**Attività ed esercizi:**
• A. Che cosa ridisegnavano gli sciamani sul corpo dei malati, secondo il brano sulle griglie e sull'alfabeto?
• B. Prosegui il brano sulle griglie e sull'alfabeto, riprendendo dopo la sua ultima frase.

**Brano:**

Siamo in situazioni e si percepiscono a tutti i livelli problematiche ineludibili, qualcosa ti fa sentire costretto all'interno di meccanismi di successione. Più che ansia di ridefinizione alfabetica dei contesti noto la forte presenza di sistemi di catalogazione, di elenco, che sono tentativi di ristrutturare le griglie che vengono appoggiate sul vissuto. Come gli sciamani che ridisegnavano sul corpo dei malati nuove linee di energia e stati alterati per permettere alle condizioni della materia di ricollocarsi all'interno del disegno anatomico del corpo. Credo ci sia il desiderio di spostare la griglia, o di sottolinearla per far emergere i buchi della rete.

Spesso è segno grafico, scrittura, la traccia di un suono che non si riesce pronunciare. C'è una necessità di autoreferenzialità, di ridefinire il proprio linguaggio per se stessi?
Al contrario, secondo me è un gesto di spesa nei confronti del "fuori". Nelle cose che percepisco e vedo sento un affacciarsi più consapevole, un desiderio di "radura", di apertura. Noi stessi siamo passati attraverso una fase "cartellonica", ora siamo dentro la didascalia, l'alfabeto. Nonostante sia un movimento analitico di studio interno, contiene in sé un altro processo che è assolutamente gettato all'esterno, una visione più ampia. In Real Madrid l'immaginario è totalmente riconoscibile.

**Dati registrati:**

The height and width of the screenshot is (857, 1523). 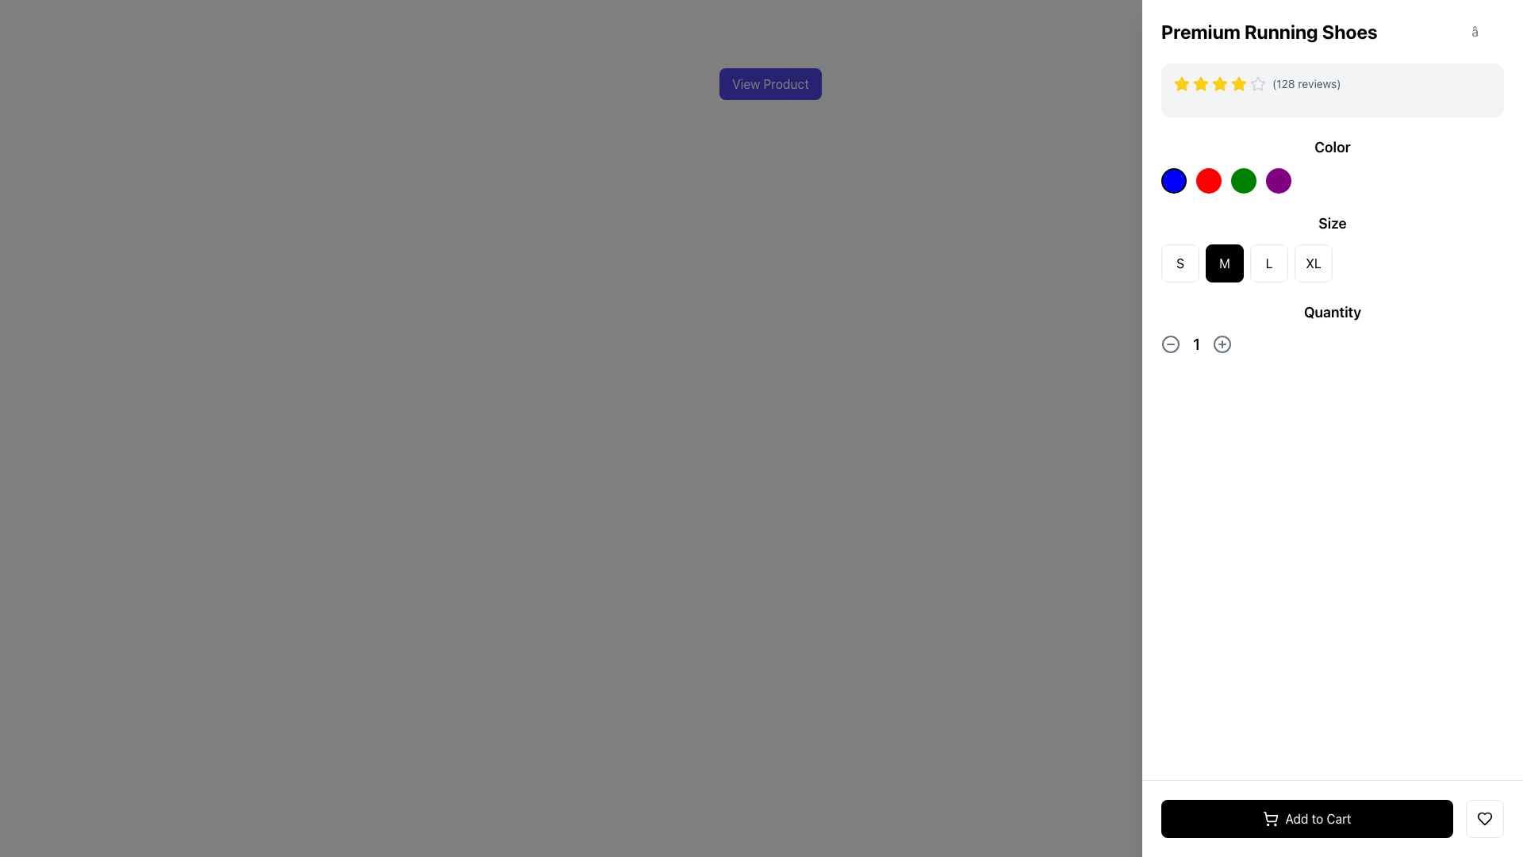 I want to click on the square button labeled 'S' with a white background and a black 'S' for keyboard navigation, so click(x=1180, y=262).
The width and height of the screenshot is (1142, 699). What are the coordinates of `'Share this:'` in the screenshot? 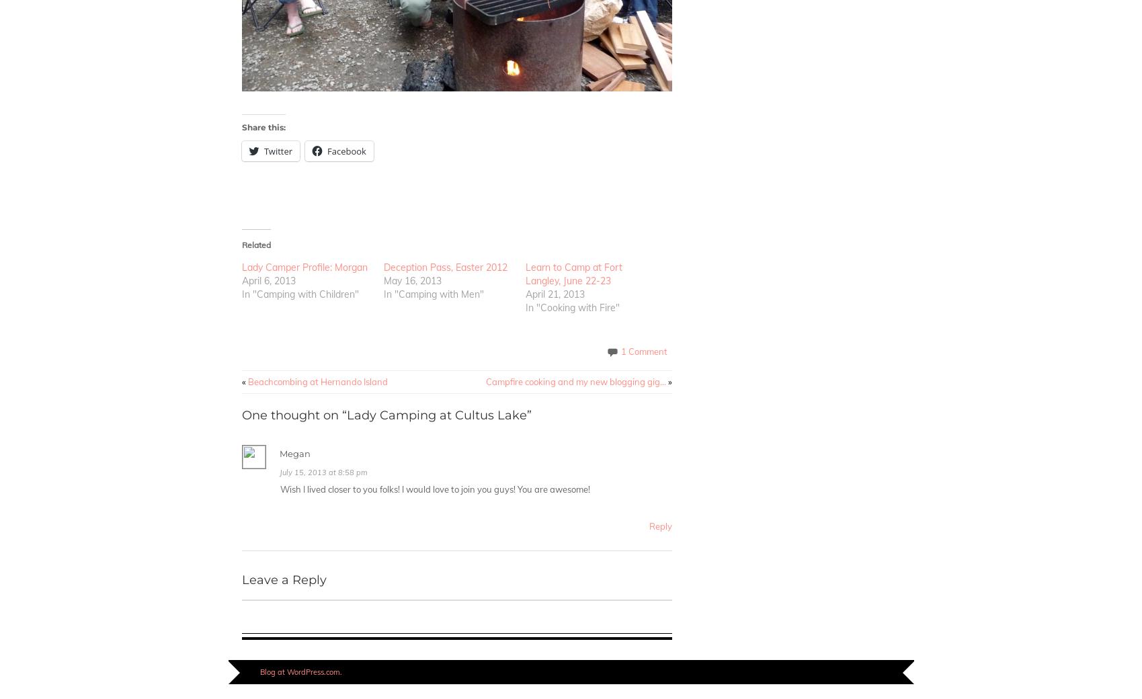 It's located at (263, 127).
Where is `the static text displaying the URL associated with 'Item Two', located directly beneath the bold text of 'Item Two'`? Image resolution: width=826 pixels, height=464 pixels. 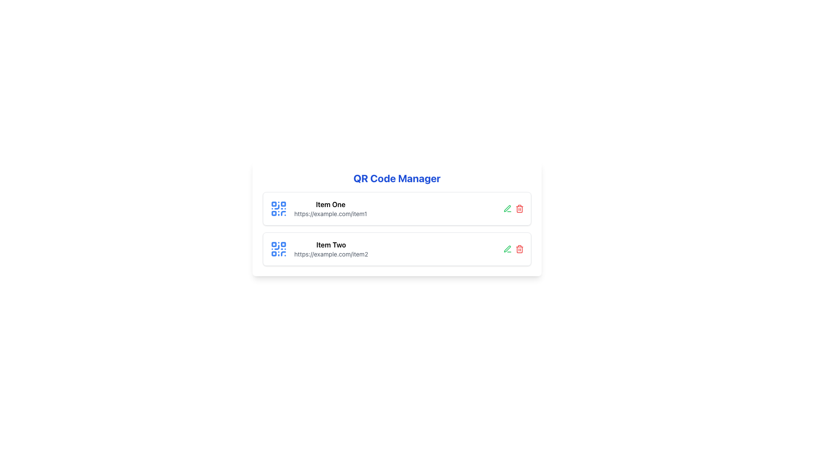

**Risultati:**
• A. Nuove linee di energia e stati alterati.

• B.
Quale futuro prossimo quindi per le arti dal vivo? Vissuta come privazione, è una dimensione rimossa con cui fare i conti.
Dopo tutta questa problematicità ci sarà un riflusso che farà strozzare il foro di uscita delle tensioni, e dopo ci sarà la rovina... non so rispondere altrimenti.
C'è stata in questi anni una fortissima spinta a levare il sudario al cadavere, altrettanto chiaramente c'è adesso una spinta opposta nell'immettere in un flusso ben gestito e controllato, operativo, tutto questo materiale che gli artisti buttano fuori, e che problematizza il rapporto con il pubblico, che è stato chiamato ad assumere una posizione differente in seguito ai passaggi più sostanziali della ricerca coreografica. Adesso sembra che la scena della danza abbia la capacità di tenere incandescenti i problemi, metterli in luce, ma avverto un'organizzazione di questo tipo di urgenza, una sistematizzazione anche di maniera da parte della risposta organizzativa, critica, operativa della circuitazione, i contesti in cui viene ridefinita, come nelle linee guida che determinano i festival. Mi sembra di riconoscere una sorta di sordina su quest'urgenza. Automaticamente immagino che questa compressione determinerà un nuovo livello di emergenza successiva a questa. Per forza di cose si arriverà di nuovo a toccare il problema del teatro, dello spettacolo. Stiamo surfeggiando su quest'onda, aspettiamo il prossimo scoglio.

Alcuni dicono che il futuro sarà una realtà frastagliata di piccole comunità sempre più radicali e settarie, altri dicono che molti si inseriranno nel "sistema", per sopravvivere. La comunità teatrale si muove: tende alla famiglia, alla setta, o alla trasformazione totale o cos'altro?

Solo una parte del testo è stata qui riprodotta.